ゼファーだって今回のことにかなり責任を感じているんだ。俺はそれを分かっていなかった。
「ゼファー、すまない……」
これ以上ゼファーを困らせることも頼ることも出来ない。この世界には知っている人も友人もじーちゃんも誰もいない。ゼファーにしか今は頼りがないのが事実だ。だがここまで頼っている自分にも嫌気が刺す。俺は無力だ。本当に無力だ。
「なぁ、ゼファー、なんで誰も声を上げないんだ……? 誰かいるはずだろ? みんな困ってるんじゃないのか……?」
事実無力だ。だから他力本願でも何でもいい。誰か、誰かが、きっとこの世界を、実久を救ってくれる誰かがいるはず、そう願わずにはいられなかった。

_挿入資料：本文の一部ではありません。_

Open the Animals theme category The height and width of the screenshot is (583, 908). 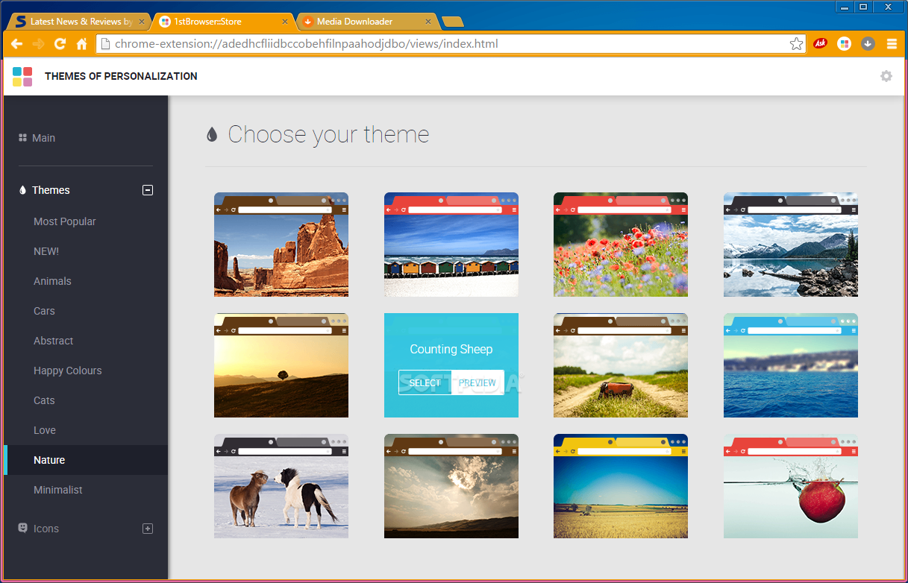[x=52, y=281]
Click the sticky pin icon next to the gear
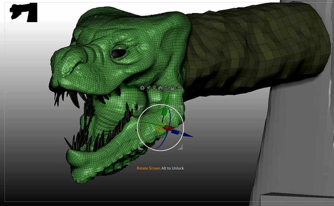The image size is (334, 206). [x=148, y=88]
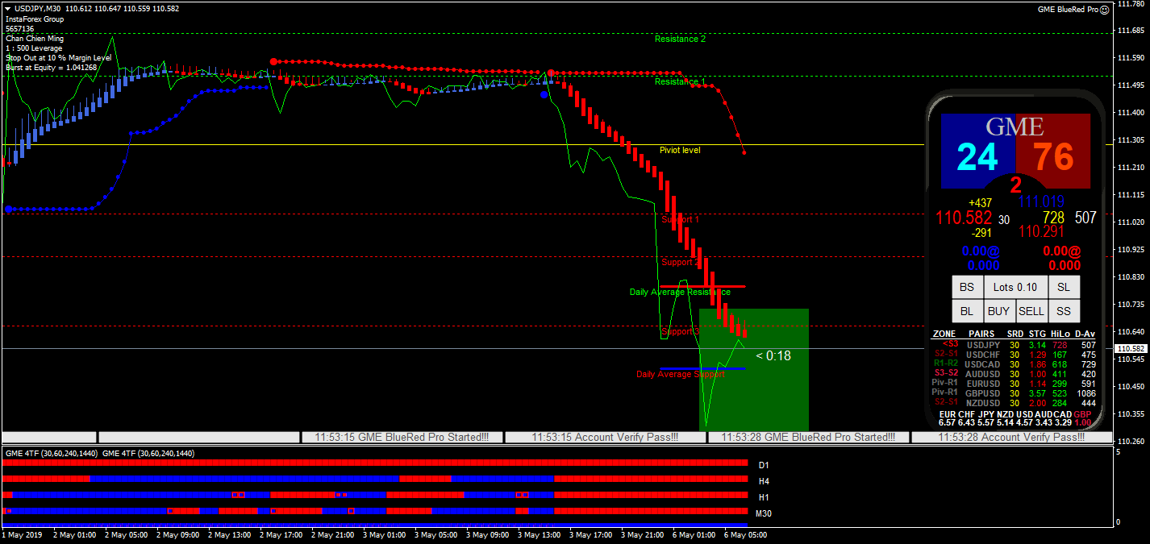The image size is (1150, 544).
Task: Click the SS button
Action: point(1064,311)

「今のこの世界に、皆を引っ張っていけるような力を持った人はいない。以前はいたが……。多くの民に慕われ、尊敬される素晴らしい人だった。次の王となるお方だった。だけど生死さえも分からない」
「さっき馬車の中で言ってたローブの持ち主か……?」
「そうだよ。僕の生まれ育った村から生まれた王族しか着られないあのザクロ模様のローブ……。なぜか君が持っていたローブのことだ」
ゼファーがこちらをその真っすぐな青い瞳で見つめてくる。その目はまるで俺に何か疑いをかけるような、見透かして来るような目だった。

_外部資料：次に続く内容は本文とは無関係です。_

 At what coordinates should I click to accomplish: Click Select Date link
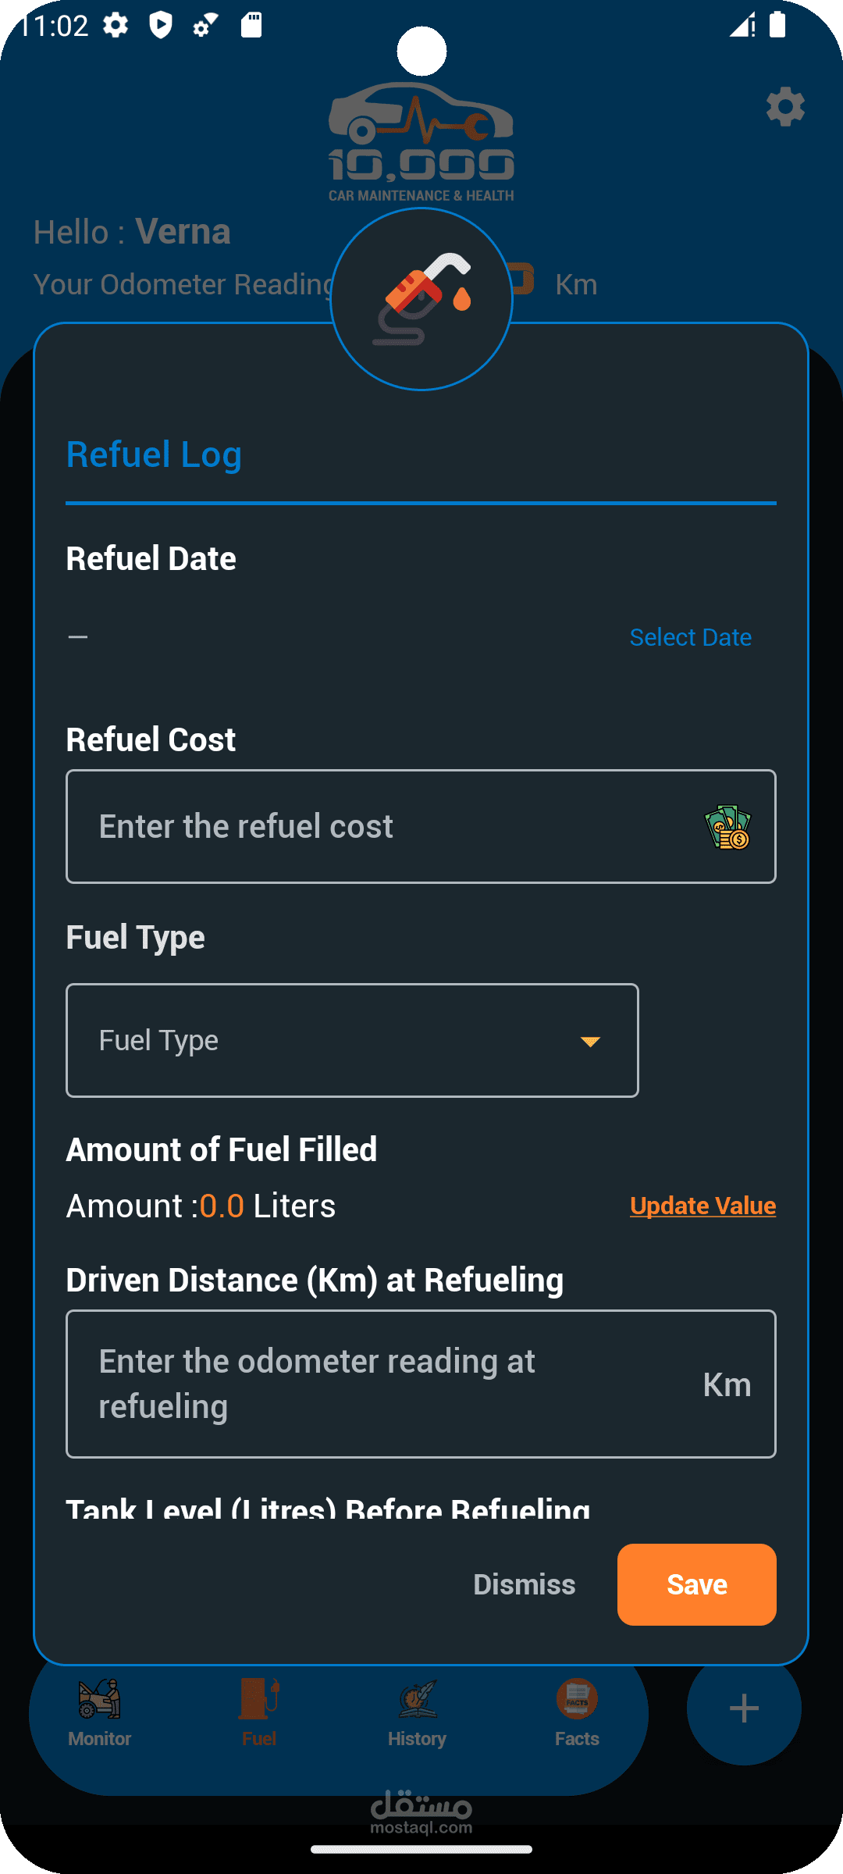pos(690,637)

ゼファーには俺がまだ何か隠してることがきっとお見通しなんだ。これ以上、もう隠せないかもしれない。俺と実久が別の世界からやってきたってことが。
だけど言ったって信じてもらえるのか?
言って何か解決するのか?
ゼファーは俺に対して敵視はしていないはずだ。こんなに親切にしてくれてるし、真実を言っても怪しい者だと俺を牢獄へ突き出すこともきっとないだろう。

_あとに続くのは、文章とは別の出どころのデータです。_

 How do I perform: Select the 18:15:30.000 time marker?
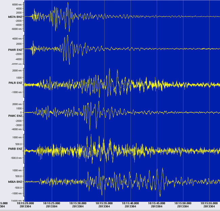[78, 203]
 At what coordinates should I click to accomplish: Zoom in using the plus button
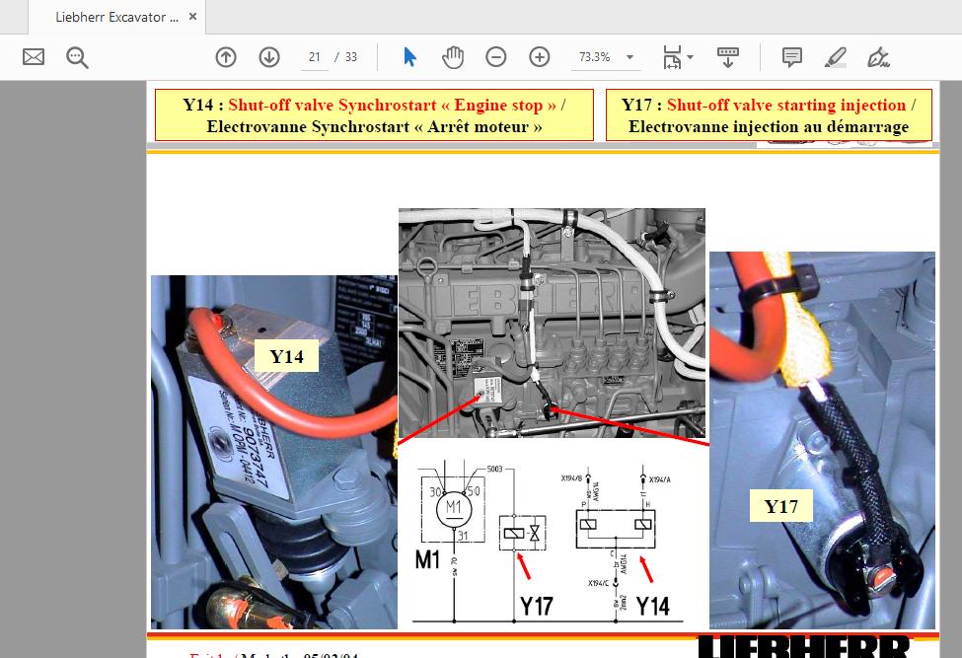[539, 57]
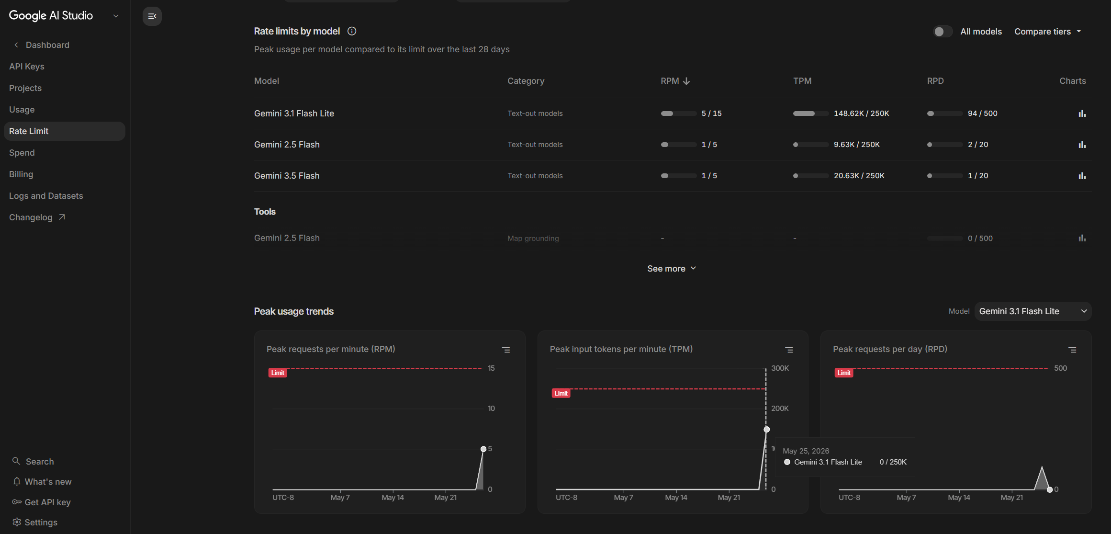Expand the Compare tiers dropdown
Viewport: 1111px width, 534px height.
[1047, 32]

これを伝えることで、もしかすると何か新しい情報が得られるかもしれない。実久を助けられる手掛かりが見つかるかもしれない。
……賭けてみるしかない。
口を開こうとしたその時だった。
「君達に話がある」
背後の声に振り向くと、灰色のローブに身を包んだ背の高い女性が立っていた。